Much love and appreciation to all of you.
Also, if you haven’t subscribed. Please subscribe.
This week, I’ve most enjoyed Tenth of December: Stories by George Saunders, and if you’re a writer and you haven’t subscribed to the George Saunders Substack, you’re missing out.
This is such an insightful edition! You are confronting one of the great plagues of our time: external validation. I have struggled a lot with it myself. It is funny though, when I started my own newsletter, I hardly told anyone. I just needed to write for myself, and I wanted a public place to do it so that if people remarked how they missed my presence on social media or missed my columns from a local newspaper (which I get from time to time), I could then direct them to my newsletter. Anyway, I still get bouts of the EV sickness in the forms of “I should be getting paid for (fill in the blank),” and “people should call me.” Both are kind of ludicrous ideas for me because I need to not have much income to remain in my long term care program, and I am very capable of reaching out to people as well.

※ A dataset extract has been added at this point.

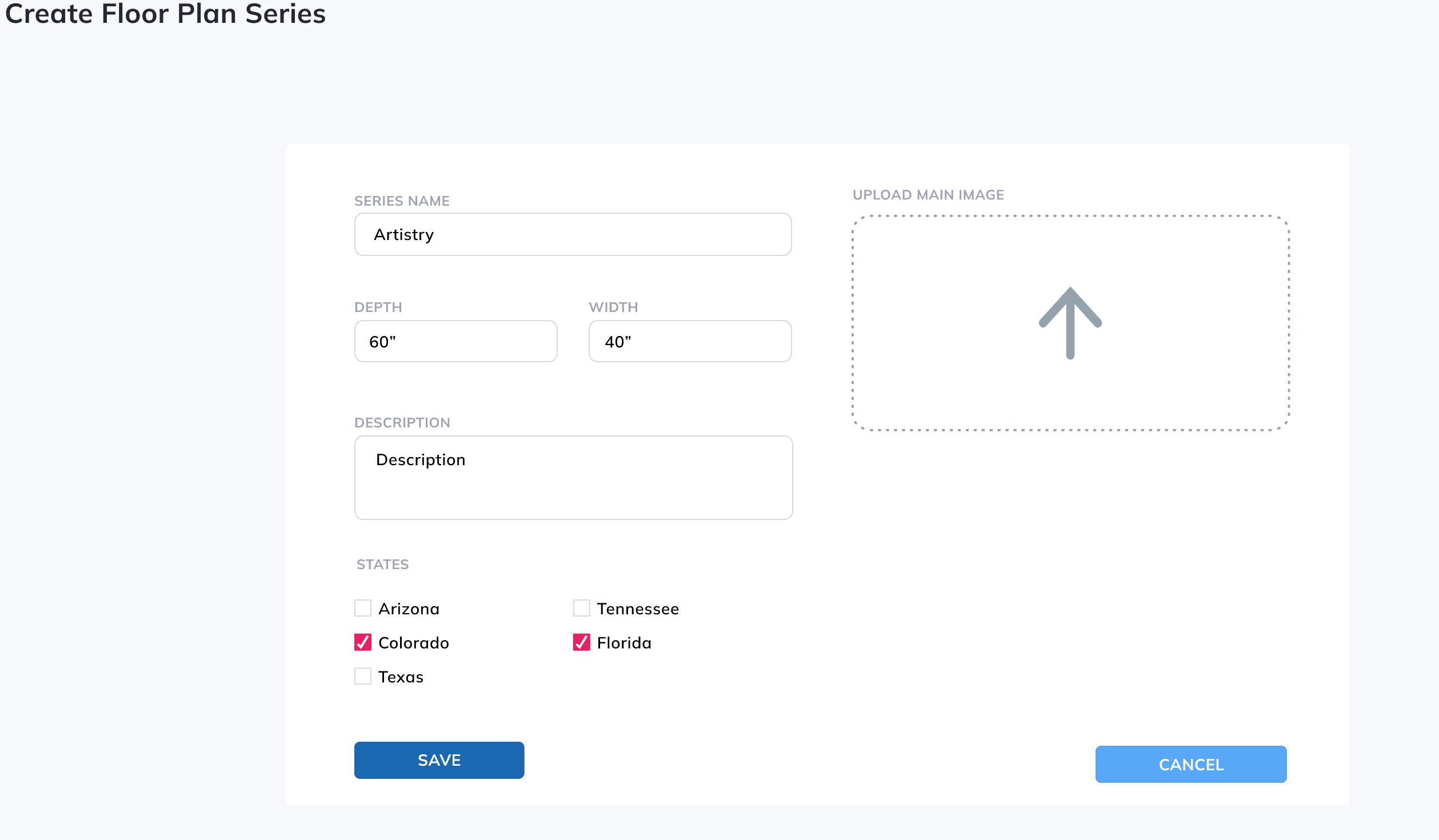Viewport: 1439px width, 840px height.
Task: Click the Arizona label text
Action: tap(409, 609)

Anyway, I think that in order to get a lot of subscribers to a Substack newsletter, a writer must spend more time marketing than they spend writing. That is the nature of the beast. While thoughtful, introspective writing is its own reward, it feels good when we know others are getting something out of it as well.
There is also this other plague: TL;DR (too long; didn’t read). No acronym infuriates me more. The fact that so many people aren’t willing to read more than sound bites is just so irksome. I can understand attention deficit; I suffer from that myself these days. But I feel it is important to take time and really read written works with substance. Too post TL;DR is so passive aggressive, but I know the sentiment is felt far more than it is voiced (and yes, I have received that stamp of disapproval, and it hurts). The content that generates the most likes on social media are often memes that are the equivalent of poorly written picture books that exist by sheer virtue of plagiarism. I don’t get it. I think anytime someone actually goes to the bother of creating their own content, it is so much more deserving of my attention.
My new thing to distract myself from the anxiety of this Amy, is to interview other early stage Creators. I try to do a zoom call a week now. Realistically, I may have to quit Substack as I'm not seeing the ROI. But that's the thing with writing, I've been feeling and saying those things for 15 years! haha.